_Problem statement_: In the records below, find the line that holds "You are a computer-use agent. The". Restate it and every later line exactly, stopping at the end and skipping pictures.
*** Data for this task ***
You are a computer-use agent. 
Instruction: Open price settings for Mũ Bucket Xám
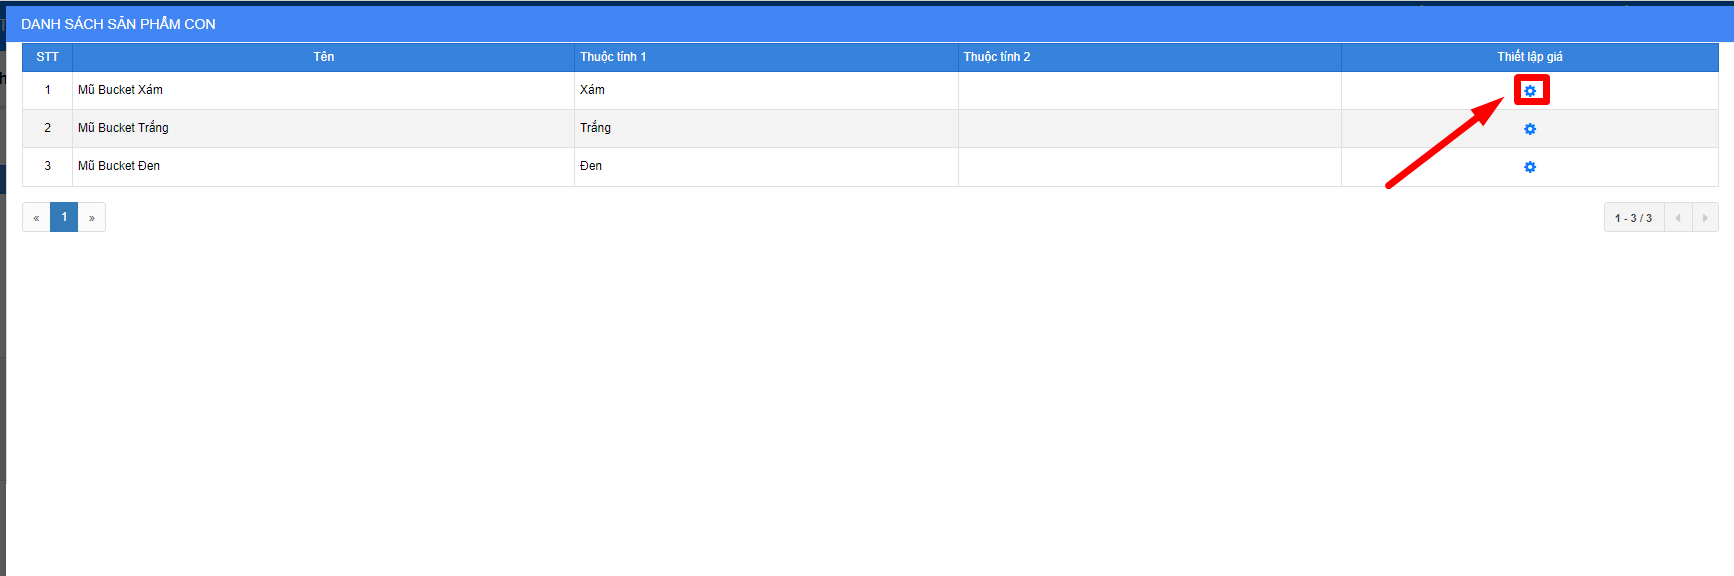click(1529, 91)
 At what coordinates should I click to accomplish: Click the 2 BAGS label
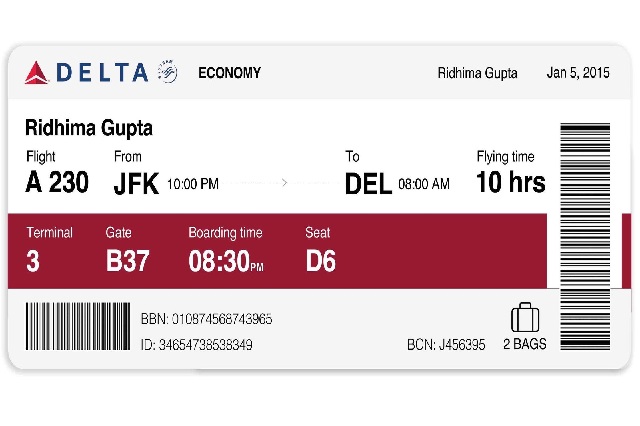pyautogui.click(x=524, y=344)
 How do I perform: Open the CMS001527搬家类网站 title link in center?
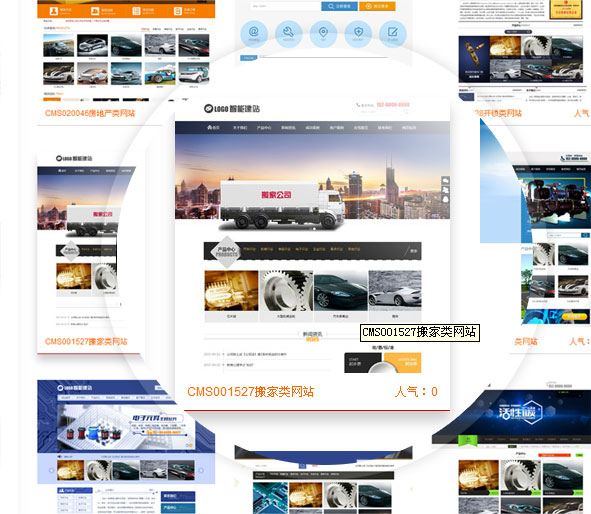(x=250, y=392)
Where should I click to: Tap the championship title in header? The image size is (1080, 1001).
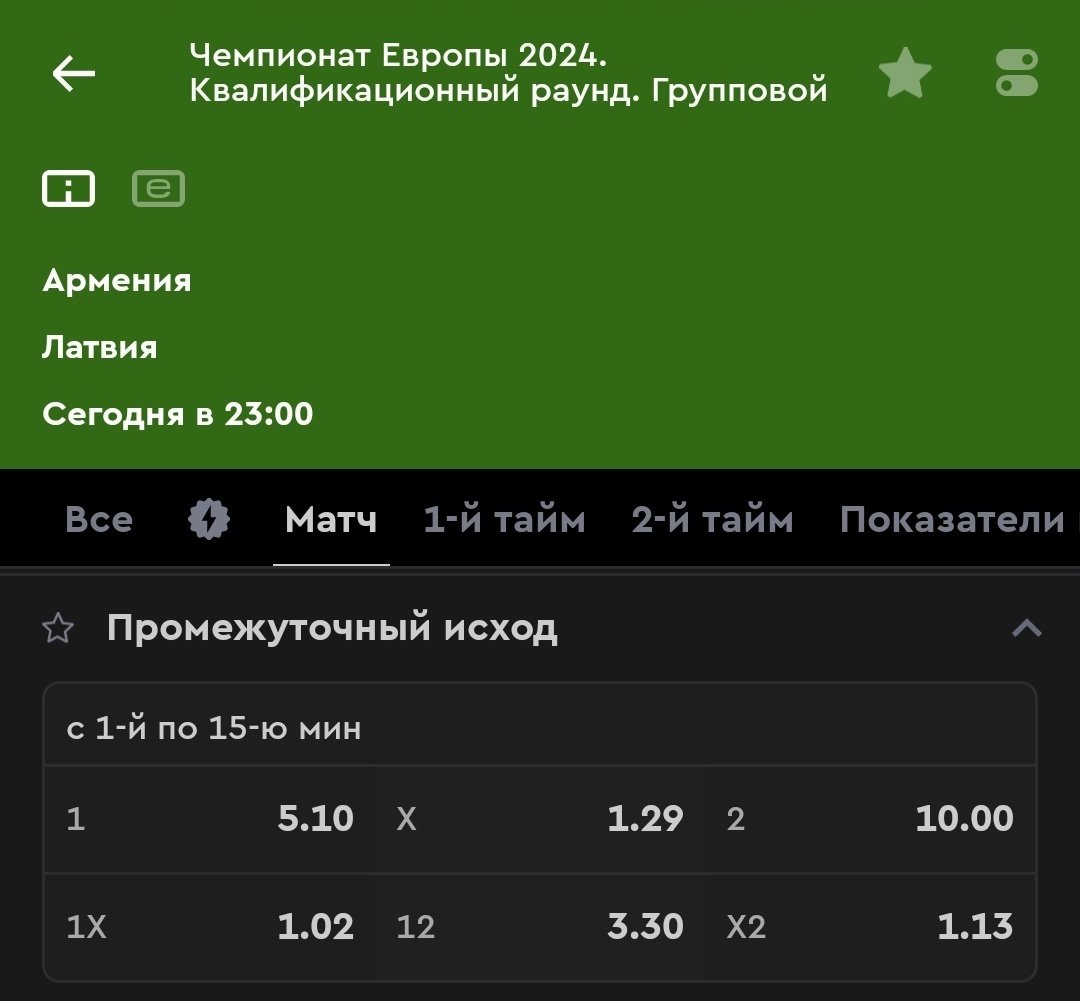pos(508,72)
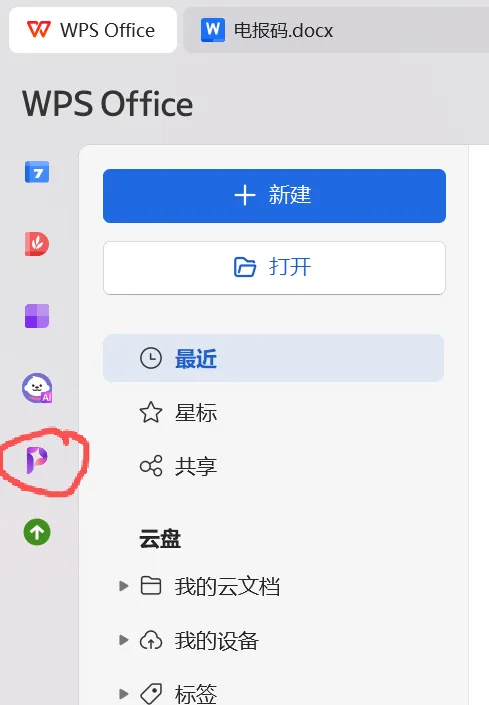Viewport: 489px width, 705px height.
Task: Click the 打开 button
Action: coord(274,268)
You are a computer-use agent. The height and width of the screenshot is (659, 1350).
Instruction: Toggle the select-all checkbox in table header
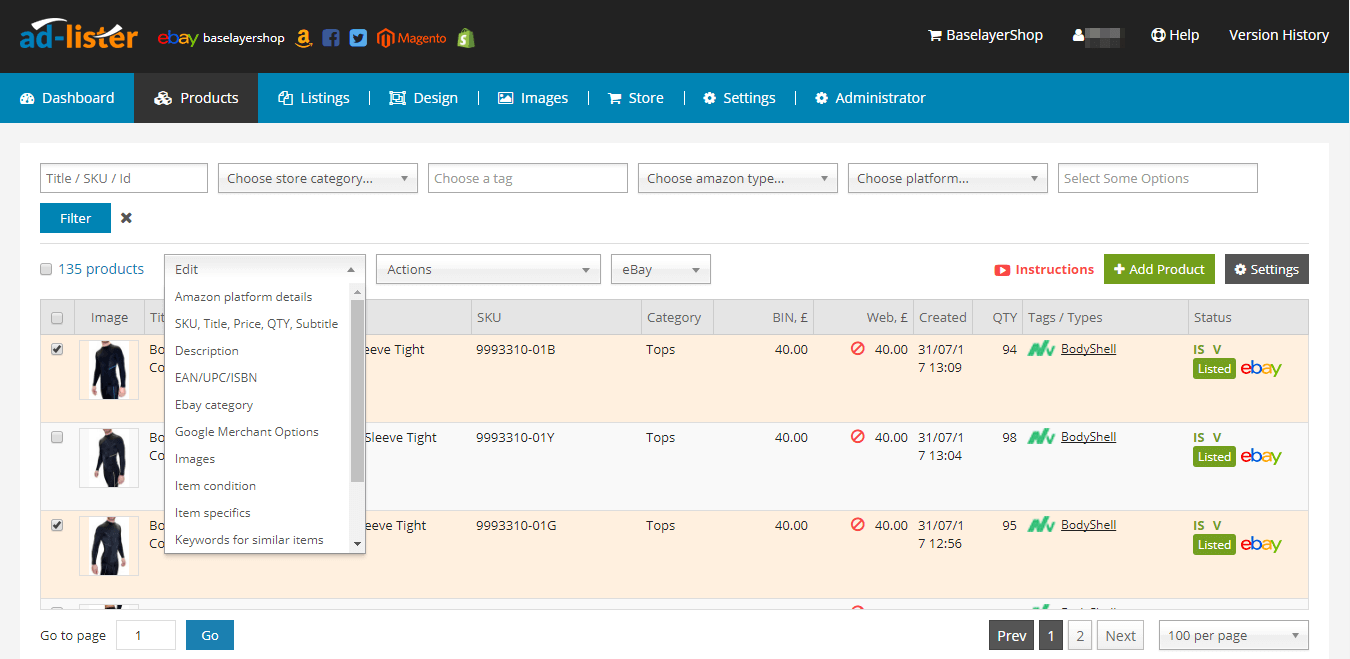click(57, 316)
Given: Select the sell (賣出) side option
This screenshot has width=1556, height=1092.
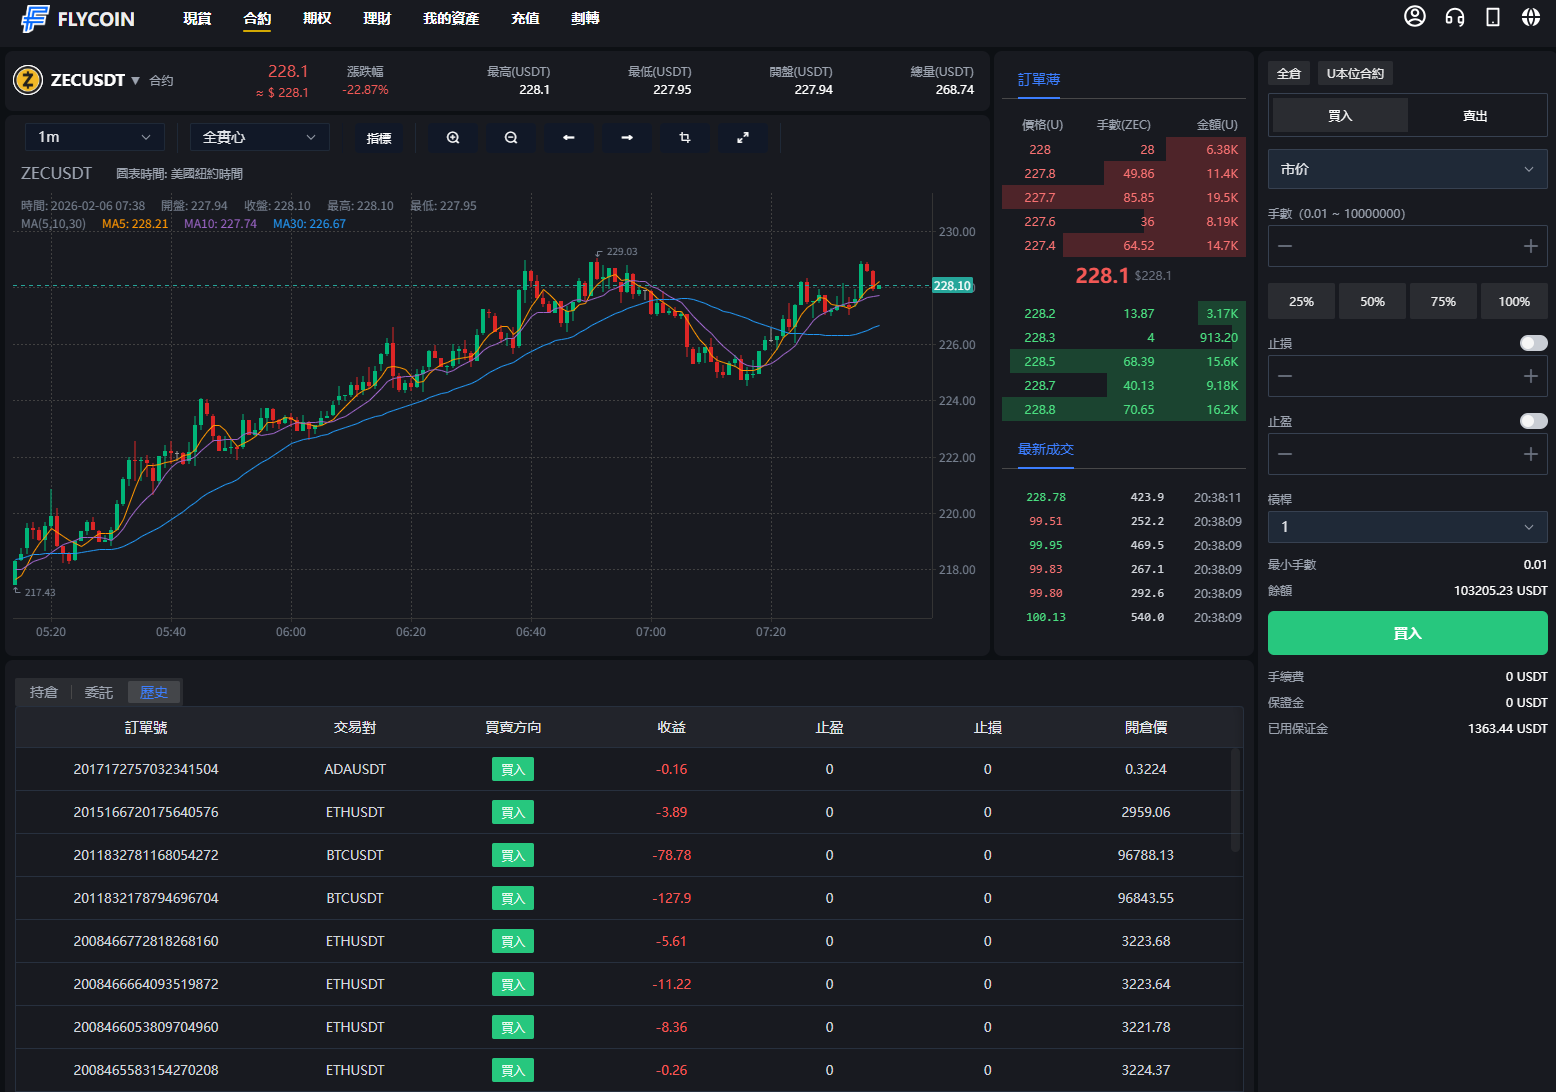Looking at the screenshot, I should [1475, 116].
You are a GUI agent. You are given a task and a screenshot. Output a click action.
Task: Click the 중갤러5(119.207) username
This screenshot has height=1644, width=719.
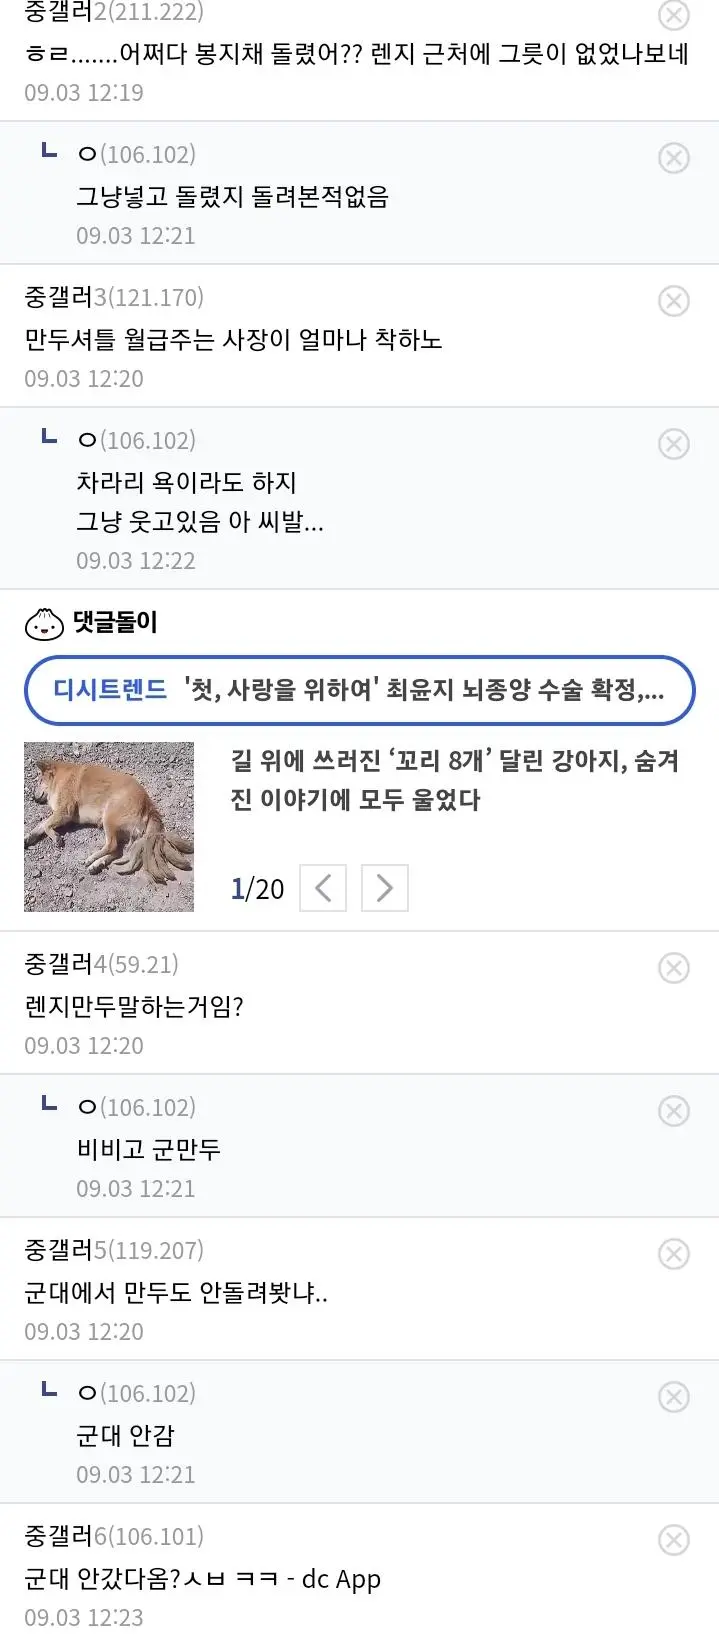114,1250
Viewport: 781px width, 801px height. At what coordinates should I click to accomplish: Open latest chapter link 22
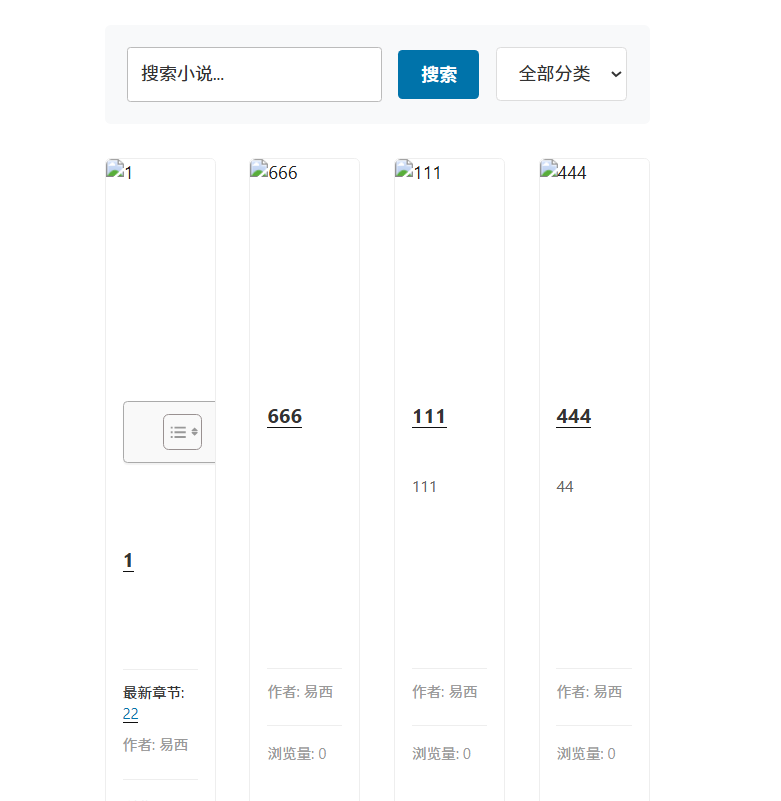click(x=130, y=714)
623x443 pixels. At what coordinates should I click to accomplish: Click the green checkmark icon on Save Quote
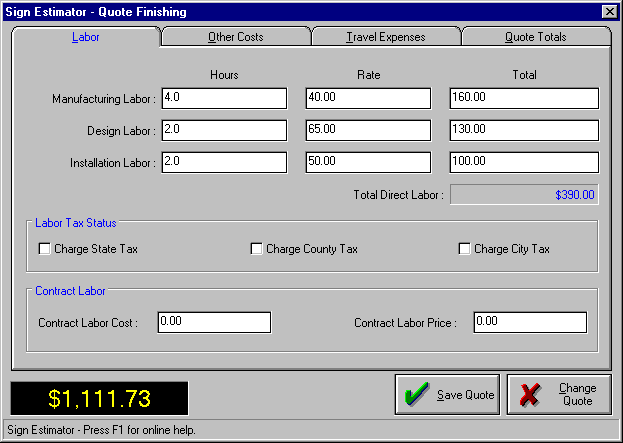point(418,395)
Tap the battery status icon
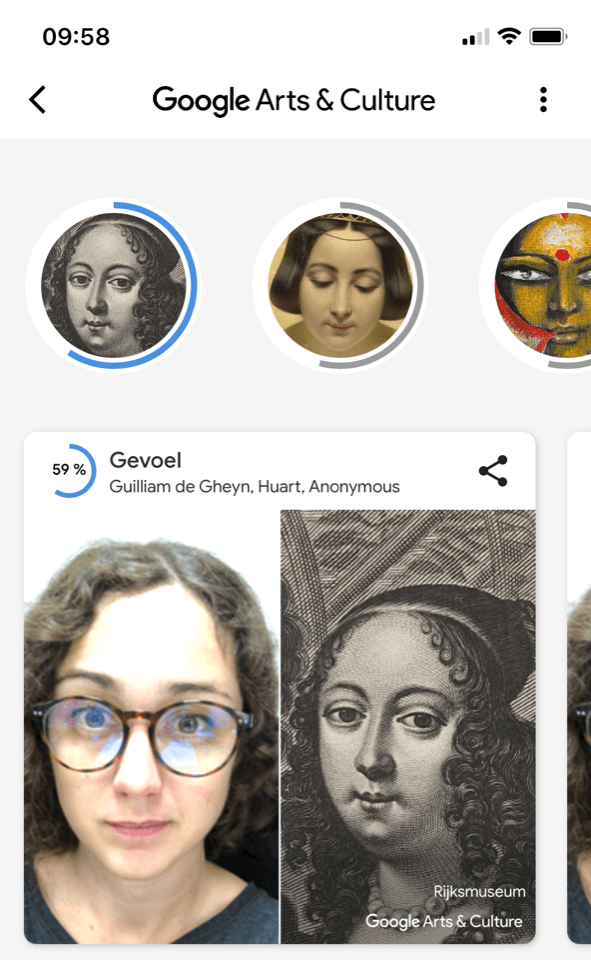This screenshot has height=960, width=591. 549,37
*** End of Data for this task ***
_Result below_:
You are a computer-use agent. The height and width of the screenshot is (659, 1350).
Instruction: Toggle the select-all checkbox in table header
click(57, 316)
Given: Select the sell (賣出) side option
This screenshot has width=1556, height=1092.
Looking at the screenshot, I should [1475, 116].
You are a GUI agent. You are given a task and a screenshot. Output a click action.
Task: Click the 중갤러5(119.207) username
This screenshot has height=1644, width=719.
114,1250
Viewport: 781px width, 801px height. At what coordinates should I click to accomplish: Open latest chapter link 22
click(x=130, y=714)
623x443 pixels. At what coordinates should I click to accomplish: Click the green checkmark icon on Save Quote
point(418,395)
Tap the battery status icon
This screenshot has height=960, width=591. 549,37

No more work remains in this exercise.